Forum Moderators: phranque
I recently created a subdomain for my website which I want to redirect to a certain set of PHP driven pages located in my primary domain's root directory. These pages rely on being in the primary domain's root to work, which is why I can't simply move them into the subdomain's root directory.
With this in mind, what kind of redirect should I implement in the subdirectory. Right now Im using htaccess redirect, which works fine, but Im not sure it's appropriate since I havent permanently moved anything, as the 301 error implies. I do want to redirect to basically tell the search engines like Google, "Hey don't index this page, start indexing at the page I'm redirecting you to."
Is htaccess ok for this, or is there another solution? Thanks for any help :-)

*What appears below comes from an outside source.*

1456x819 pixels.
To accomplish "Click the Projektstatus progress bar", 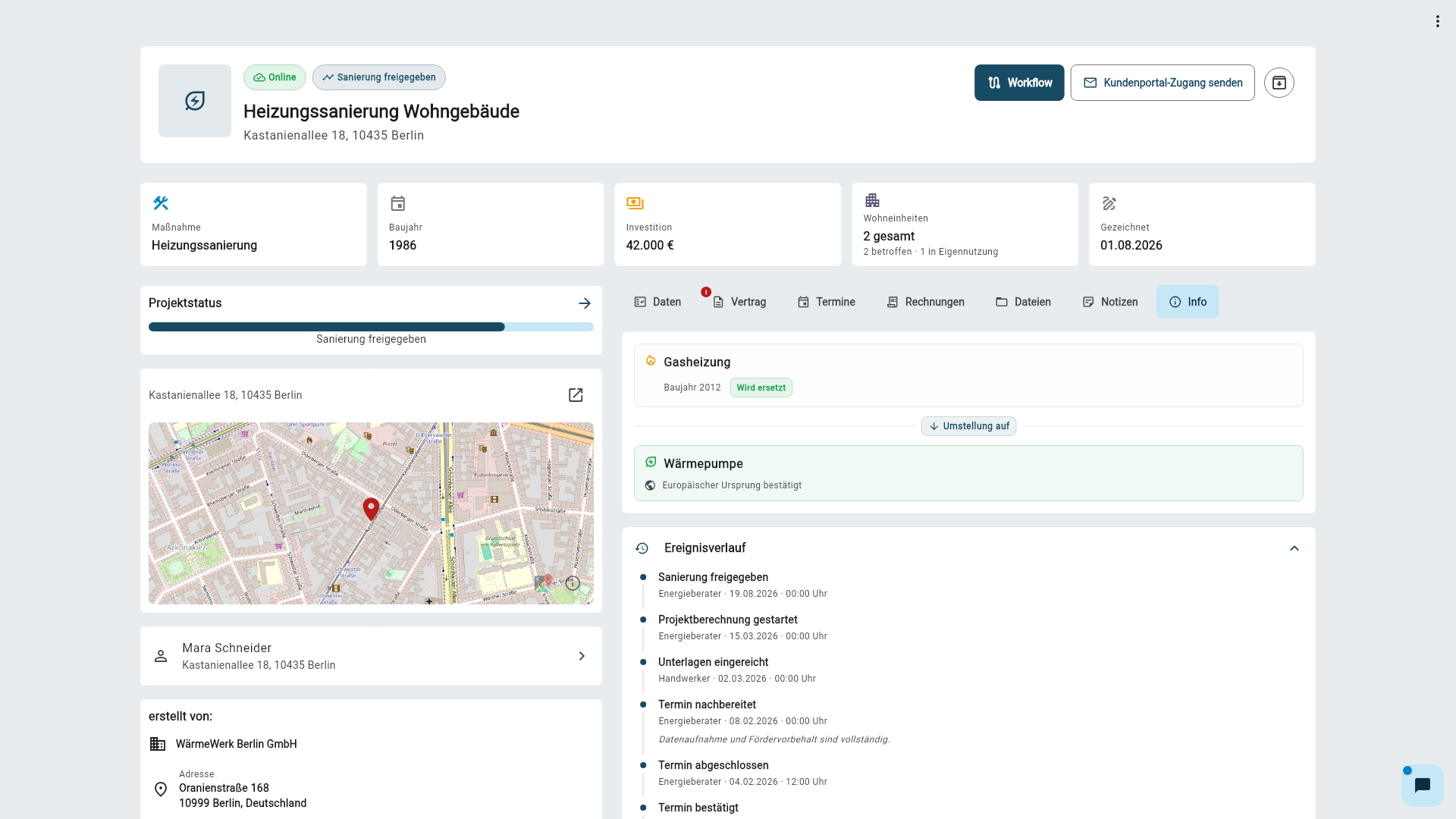I will (x=371, y=327).
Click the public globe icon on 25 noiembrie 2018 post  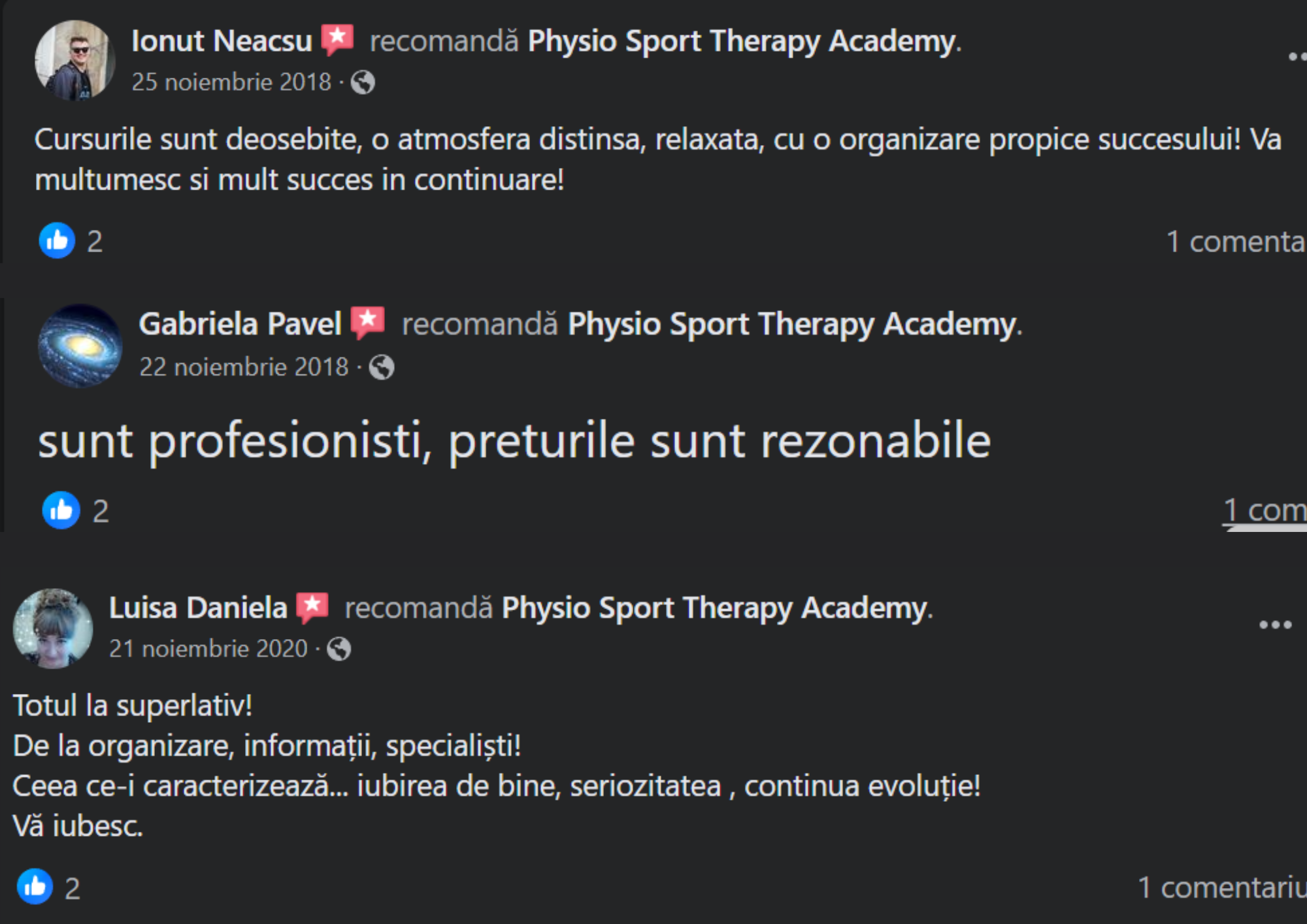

Your use of 301-Moved Permanently is correct in this case.
The use of the term "301 Error" is specific to MS IIS, AFAIK. 400-series server response codes indicate an error on the part of the requestor, e.g. 404 indicates the requestor is asking for a non-existant page. 300-series response codes are informational.
As long as you are redirecting to spiderable URLs in your site root directory, you should be fine. If you are redirecting to long, spider-unfriendly URLs, you might consider adding a "silent" internal redirect in your root from a spider-friendly URL in root to the type of URL required by the scripts in root. In this case, there is no requirement that a file exists to correspond to the spider-friendly URL - you are just using the friendly name as an alias, and the silent internal redirect will deliver the requests to the scripts.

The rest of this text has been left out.